--- START ---

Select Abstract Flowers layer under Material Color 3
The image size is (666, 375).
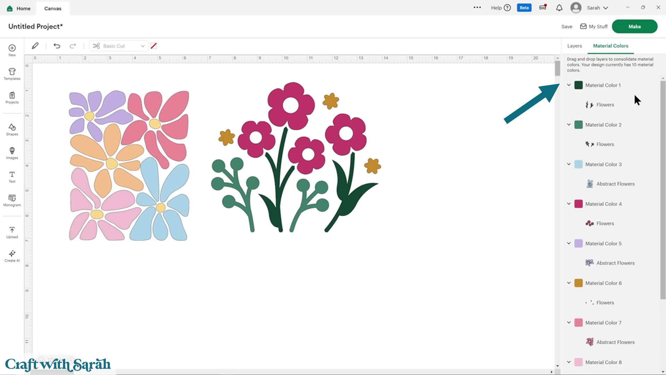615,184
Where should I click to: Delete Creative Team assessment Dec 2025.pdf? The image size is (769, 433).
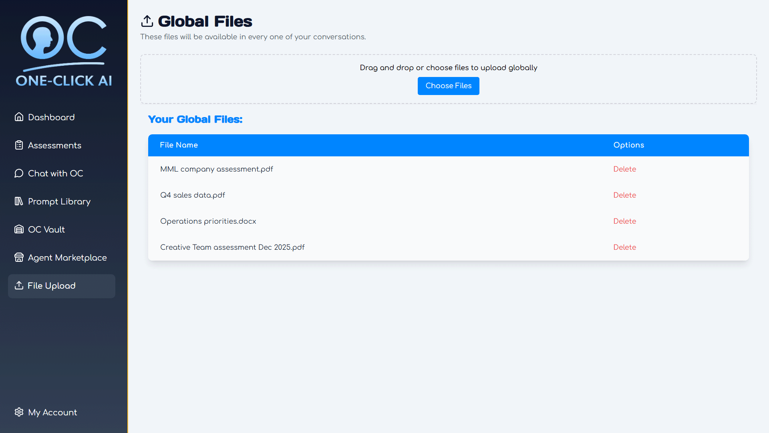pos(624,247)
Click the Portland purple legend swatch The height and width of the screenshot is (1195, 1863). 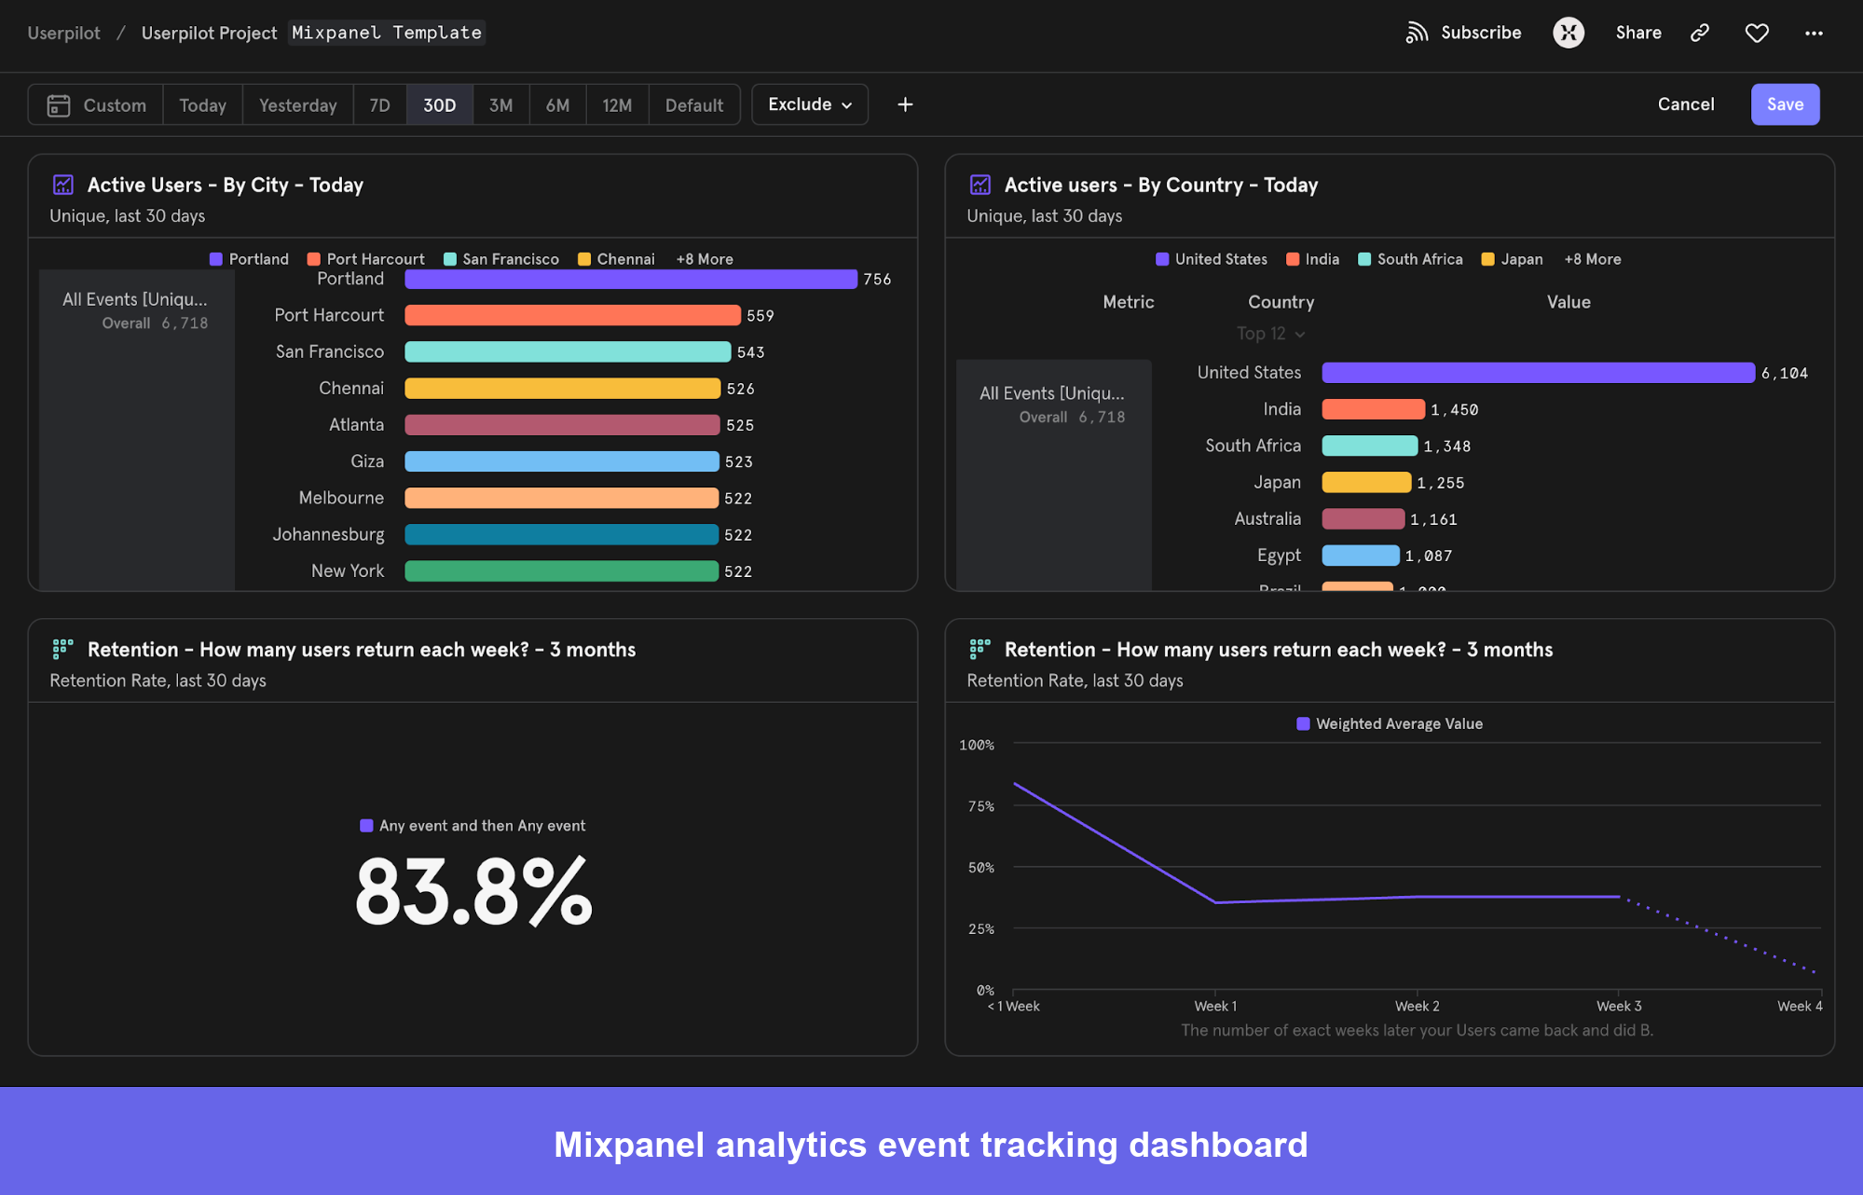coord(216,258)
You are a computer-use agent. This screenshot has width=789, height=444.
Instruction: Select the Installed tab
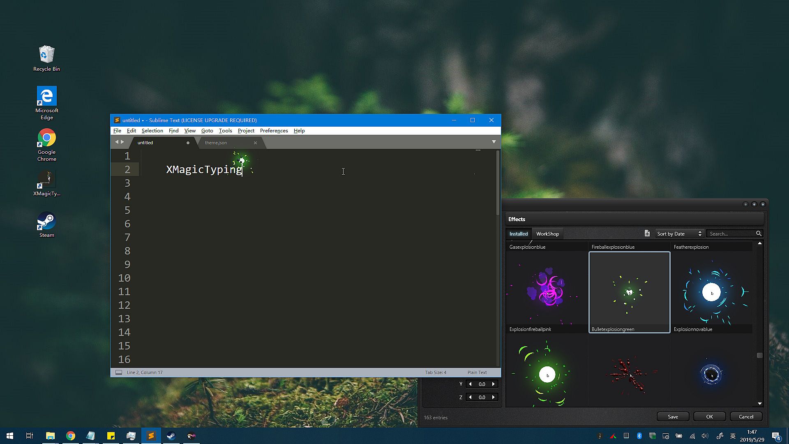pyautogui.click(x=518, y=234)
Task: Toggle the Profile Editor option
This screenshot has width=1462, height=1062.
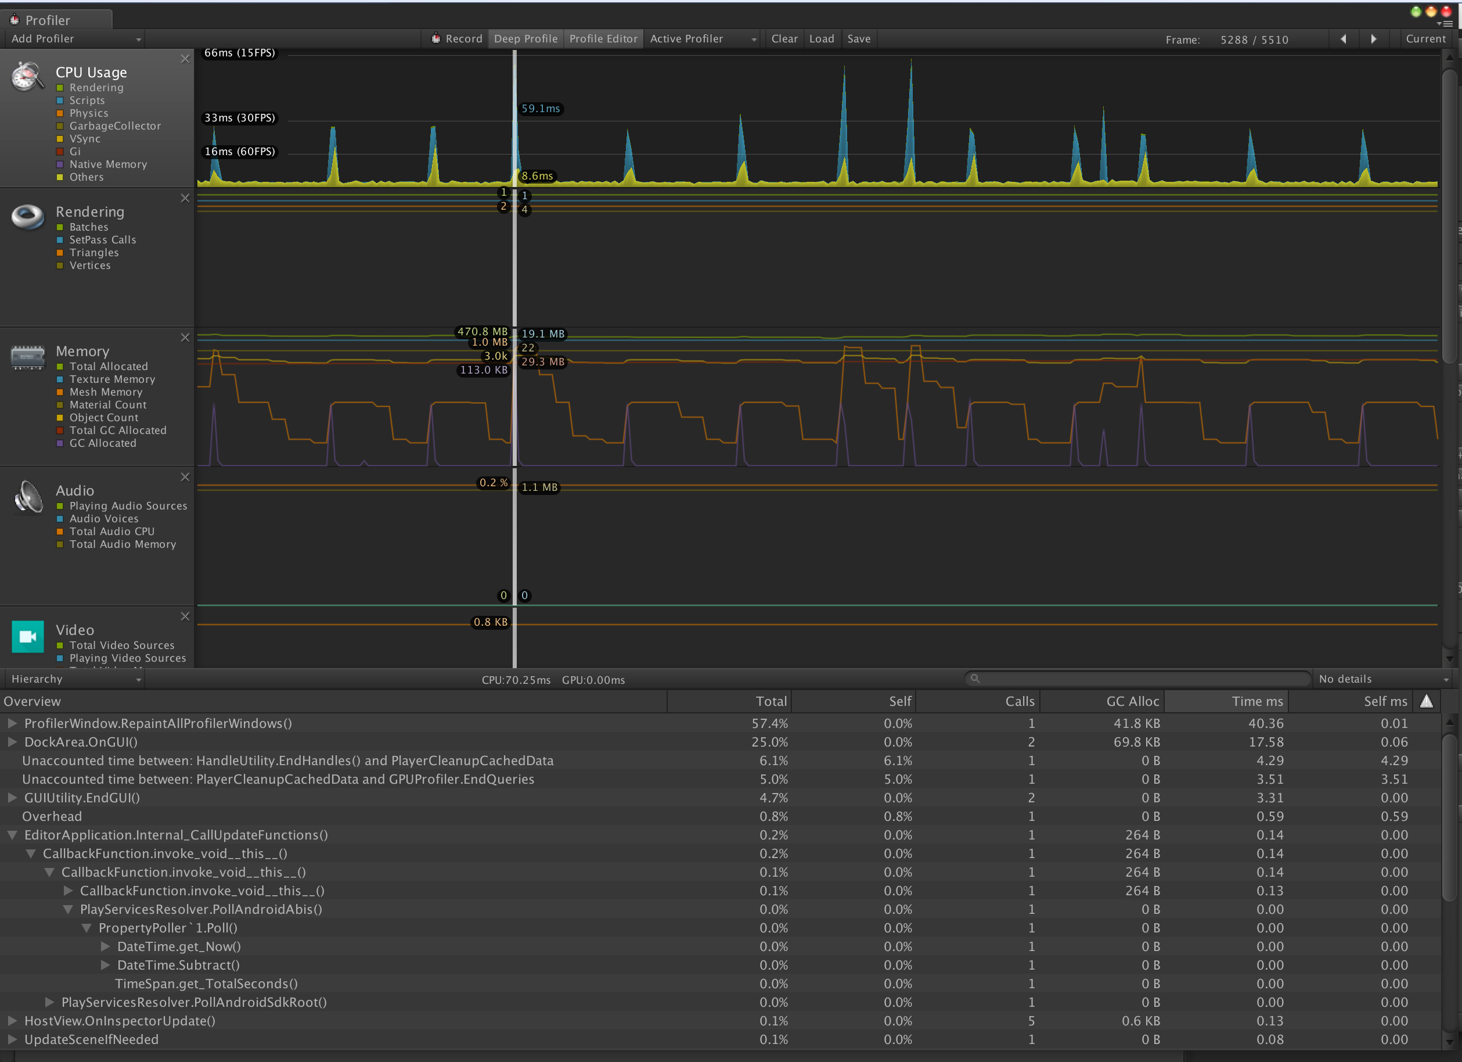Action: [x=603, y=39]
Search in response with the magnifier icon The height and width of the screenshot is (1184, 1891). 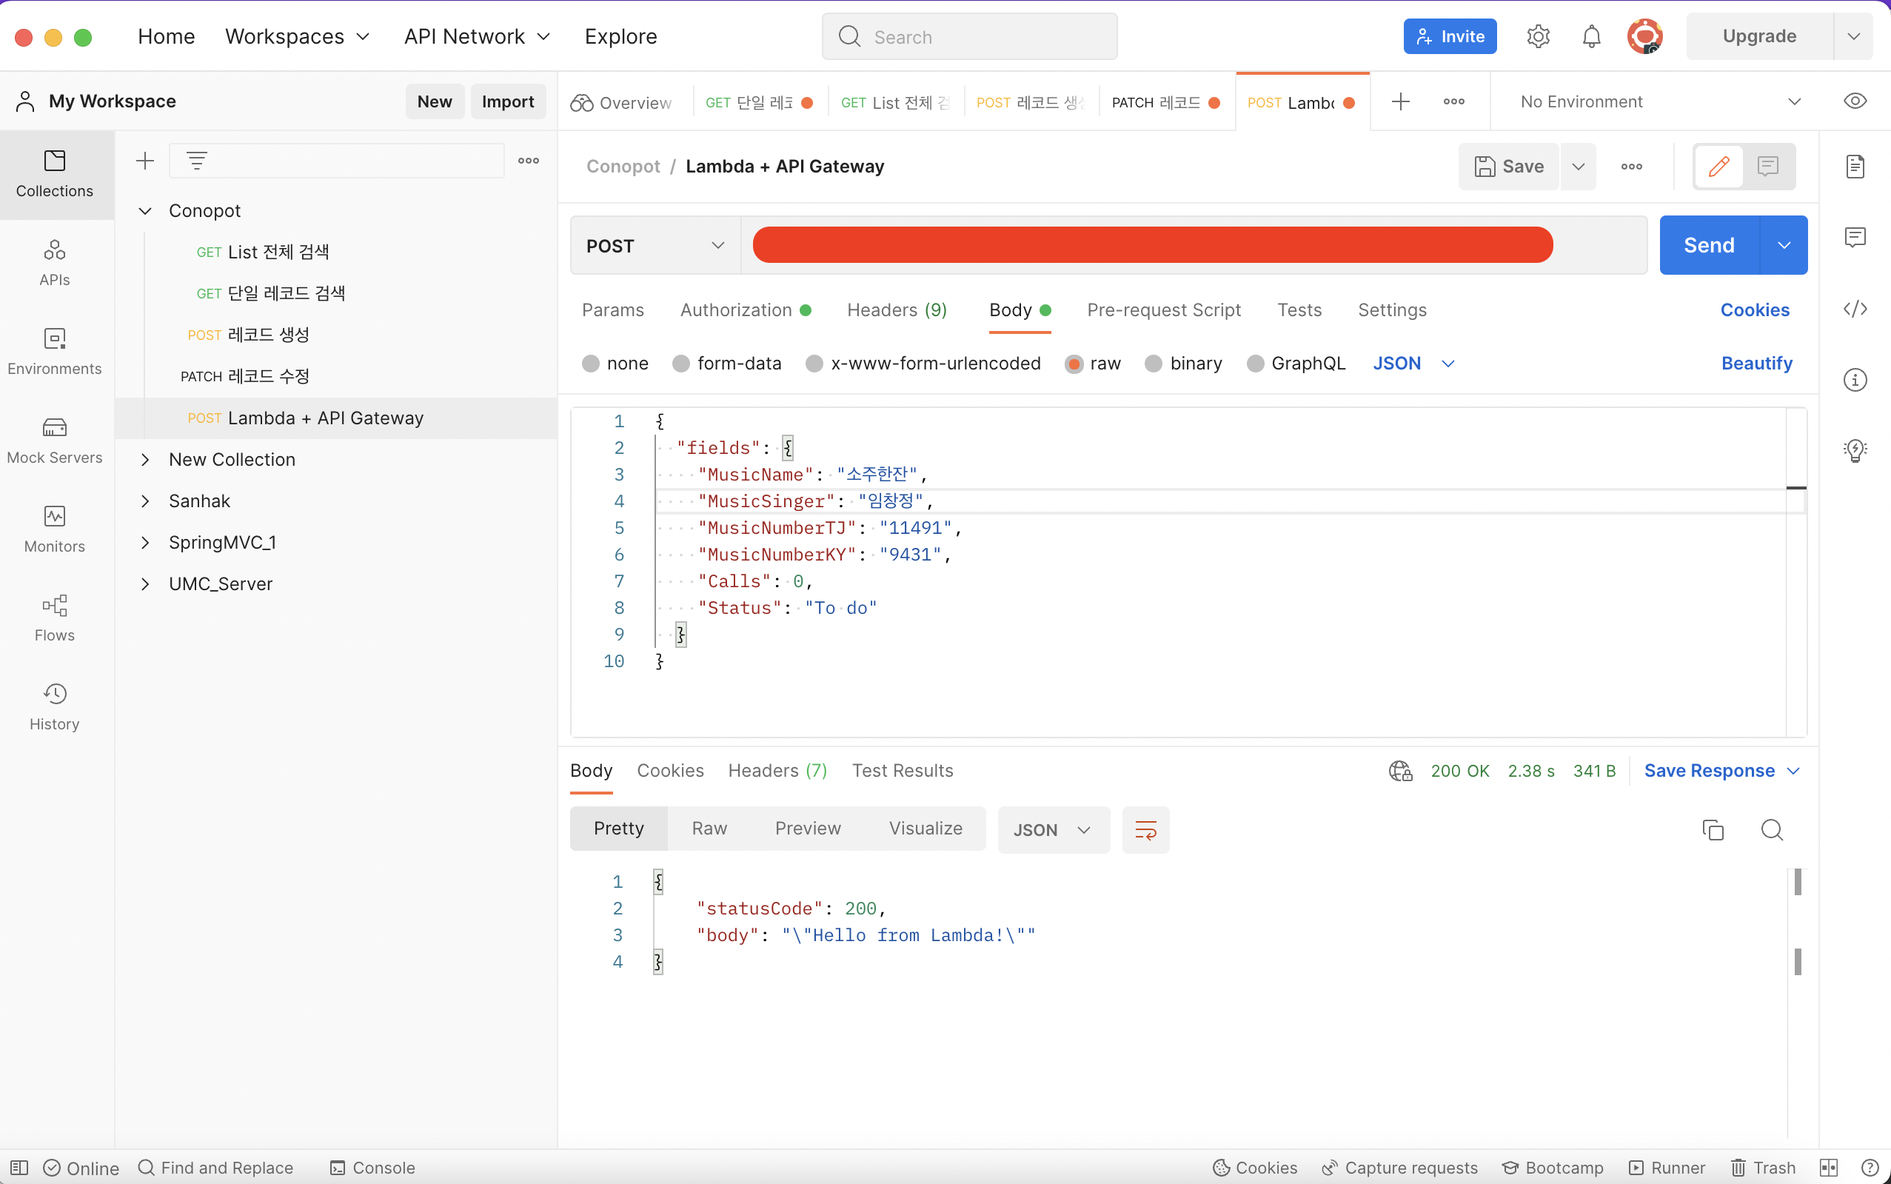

--- END ---

Give again exactly the lines from the one that contains "You are a computer-use" through the end of the material, both ends included, omitting the pictures.

◆ **ANSWER FOR THE TASK**:
You are a computer-use agent. This screenshot has width=789, height=444.
Instruction: Select the Installed tab
pyautogui.click(x=518, y=234)
Task: Toggle the Profile Editor option
This screenshot has width=1462, height=1062.
Action: [x=603, y=39]
Search in response with the magnifier icon The height and width of the screenshot is (1184, 1891). 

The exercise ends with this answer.